Coach Bunch decided to give up his head football coaching duties in 1971 but remain as the school system's Athletic Director. The young coach he had hired earlier to renew the school's baseball program was named the new football head coach, with Coach Bunch as an assistant for the first year. That young coach would later say that Coach Bunch was much better at the Xs and Os of football that he was. Obviously Coach Bunch had seen something special in that young man named Larry Campbell, and Lincoln County has certainly benefitted from that hiring decision. Coach Bunch retired from the school system in 1985.
In 2003, the Fieldhouse at Buddy Bufford Field was named in honor of Coach Bunch. Each year, the Thomas Bunch Award is presented annually to the athlete who has best embodied the ideals of Thomas Bunch through leadership and character.
"Thomas Bunch made numerous contributions to Lincoln County Schools through the years," writes Trudy Edmunds. "He has helped to mold the character of the community by the lives he's touched through his counseling, guidance, and believing in the young people of Lincoln County. He is a pioneer and leader who is still held in highest regard by all who know him."
Even though his health had deteriorated in recent years, he still showed his support for the youngsters, including his extended family as well as those playing for the Red Devils. He attended at least two football games in 2010. The highlight had to be the 50th year reunion of Lincoln County's first state championship team from 1960. He attended a coaches clinic at UGA shortly before his death.
Dr. Randall Edmunds is a Bunch player/student who played in the NFL before returning home to be School Superintendent for 30 years. In 2001, he successfully nominated Coach Bunch to be the Grand Marshal of the Chistmas festivities in Lincolnton. In that nomination, Dr.

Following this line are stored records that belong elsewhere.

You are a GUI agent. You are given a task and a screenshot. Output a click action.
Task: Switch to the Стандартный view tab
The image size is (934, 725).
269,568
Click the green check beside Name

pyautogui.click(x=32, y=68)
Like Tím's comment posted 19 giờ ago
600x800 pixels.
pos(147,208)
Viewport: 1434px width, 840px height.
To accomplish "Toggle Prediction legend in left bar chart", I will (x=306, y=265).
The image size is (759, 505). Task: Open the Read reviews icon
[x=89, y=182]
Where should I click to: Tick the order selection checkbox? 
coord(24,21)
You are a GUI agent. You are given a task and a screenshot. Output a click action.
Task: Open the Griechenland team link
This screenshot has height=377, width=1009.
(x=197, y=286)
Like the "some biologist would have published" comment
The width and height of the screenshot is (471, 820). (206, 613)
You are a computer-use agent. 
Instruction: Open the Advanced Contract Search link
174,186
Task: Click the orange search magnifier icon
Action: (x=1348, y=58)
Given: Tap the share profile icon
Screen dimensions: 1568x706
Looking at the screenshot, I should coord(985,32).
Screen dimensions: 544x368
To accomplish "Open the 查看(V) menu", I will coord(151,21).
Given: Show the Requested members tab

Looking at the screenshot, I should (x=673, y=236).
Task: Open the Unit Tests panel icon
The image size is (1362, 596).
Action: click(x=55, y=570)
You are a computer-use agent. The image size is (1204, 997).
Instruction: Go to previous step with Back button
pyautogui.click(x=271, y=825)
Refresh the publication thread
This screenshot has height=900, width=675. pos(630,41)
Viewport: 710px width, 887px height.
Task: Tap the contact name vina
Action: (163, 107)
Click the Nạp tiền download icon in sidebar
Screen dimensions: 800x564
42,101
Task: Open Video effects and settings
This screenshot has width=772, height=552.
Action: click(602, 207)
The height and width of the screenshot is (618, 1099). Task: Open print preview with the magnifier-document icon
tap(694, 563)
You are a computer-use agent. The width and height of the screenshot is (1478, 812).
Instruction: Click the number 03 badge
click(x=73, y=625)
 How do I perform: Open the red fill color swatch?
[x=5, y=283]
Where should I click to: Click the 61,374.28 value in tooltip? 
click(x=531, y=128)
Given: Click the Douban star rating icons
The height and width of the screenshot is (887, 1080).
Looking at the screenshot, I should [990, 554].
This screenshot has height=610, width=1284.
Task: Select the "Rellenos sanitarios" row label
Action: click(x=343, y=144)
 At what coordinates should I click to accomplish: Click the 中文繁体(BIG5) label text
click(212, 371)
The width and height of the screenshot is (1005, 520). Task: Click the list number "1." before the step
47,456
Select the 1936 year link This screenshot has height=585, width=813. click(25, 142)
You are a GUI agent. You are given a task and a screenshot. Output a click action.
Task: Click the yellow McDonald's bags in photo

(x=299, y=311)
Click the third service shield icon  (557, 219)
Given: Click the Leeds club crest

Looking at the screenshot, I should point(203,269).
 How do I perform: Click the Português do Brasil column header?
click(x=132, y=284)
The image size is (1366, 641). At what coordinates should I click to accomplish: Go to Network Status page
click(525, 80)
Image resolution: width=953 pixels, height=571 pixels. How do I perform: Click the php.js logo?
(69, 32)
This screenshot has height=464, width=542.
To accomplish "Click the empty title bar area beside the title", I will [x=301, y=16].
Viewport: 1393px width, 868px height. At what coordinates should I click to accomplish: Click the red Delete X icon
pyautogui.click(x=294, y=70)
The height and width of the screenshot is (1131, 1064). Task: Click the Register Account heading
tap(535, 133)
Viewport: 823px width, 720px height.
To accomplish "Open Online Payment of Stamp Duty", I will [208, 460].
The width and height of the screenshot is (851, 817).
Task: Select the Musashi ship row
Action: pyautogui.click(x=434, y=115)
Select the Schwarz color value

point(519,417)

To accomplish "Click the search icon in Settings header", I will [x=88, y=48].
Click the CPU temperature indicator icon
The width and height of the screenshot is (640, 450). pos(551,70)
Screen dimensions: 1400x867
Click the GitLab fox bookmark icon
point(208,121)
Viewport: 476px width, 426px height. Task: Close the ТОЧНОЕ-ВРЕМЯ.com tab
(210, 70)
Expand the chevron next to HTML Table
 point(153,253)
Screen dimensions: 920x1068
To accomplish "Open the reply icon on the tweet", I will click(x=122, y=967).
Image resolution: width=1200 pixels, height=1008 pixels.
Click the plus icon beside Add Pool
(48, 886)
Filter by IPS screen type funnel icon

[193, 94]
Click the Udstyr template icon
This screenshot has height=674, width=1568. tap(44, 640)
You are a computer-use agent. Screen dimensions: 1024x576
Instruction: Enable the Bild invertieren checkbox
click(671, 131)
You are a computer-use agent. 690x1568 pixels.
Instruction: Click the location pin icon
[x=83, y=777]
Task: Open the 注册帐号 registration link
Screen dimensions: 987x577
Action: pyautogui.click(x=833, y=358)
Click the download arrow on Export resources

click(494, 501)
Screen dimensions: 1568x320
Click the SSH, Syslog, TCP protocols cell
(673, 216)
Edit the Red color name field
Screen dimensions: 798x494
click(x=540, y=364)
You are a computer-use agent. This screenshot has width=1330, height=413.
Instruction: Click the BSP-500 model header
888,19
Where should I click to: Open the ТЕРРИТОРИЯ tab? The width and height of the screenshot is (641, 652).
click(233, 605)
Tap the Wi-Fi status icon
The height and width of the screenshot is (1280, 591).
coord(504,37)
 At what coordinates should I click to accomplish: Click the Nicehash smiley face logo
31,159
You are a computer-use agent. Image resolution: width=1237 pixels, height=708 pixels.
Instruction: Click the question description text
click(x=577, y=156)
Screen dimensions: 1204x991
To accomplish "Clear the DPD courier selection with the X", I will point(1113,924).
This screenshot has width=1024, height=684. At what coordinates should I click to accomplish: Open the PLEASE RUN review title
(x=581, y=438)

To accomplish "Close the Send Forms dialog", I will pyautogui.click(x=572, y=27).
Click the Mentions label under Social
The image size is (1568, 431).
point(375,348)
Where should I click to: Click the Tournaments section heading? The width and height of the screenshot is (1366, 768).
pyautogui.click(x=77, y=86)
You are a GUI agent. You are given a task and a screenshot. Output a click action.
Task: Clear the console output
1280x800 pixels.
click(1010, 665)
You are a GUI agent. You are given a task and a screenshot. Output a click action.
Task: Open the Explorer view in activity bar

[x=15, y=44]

Edmunds noted, "my most profound and vivid memories, however, are of a genuine and compassionate person -- a true Southern gentleman; a devoted family man and Christian; a firm believer in and supporter of young people."
The characterization of Thomas Bunch is consistent no matter who is talking. He was a kind, gentle man that believed in the young people of Lincoln County. He demonstrated that over and over in his many community roles. It didn't matter if you participated in athletics or not; generations of Lincoln County folks are better persons because of Thomas Bunch. Because he had such an effect, his efforts will be remembered for a long time to come.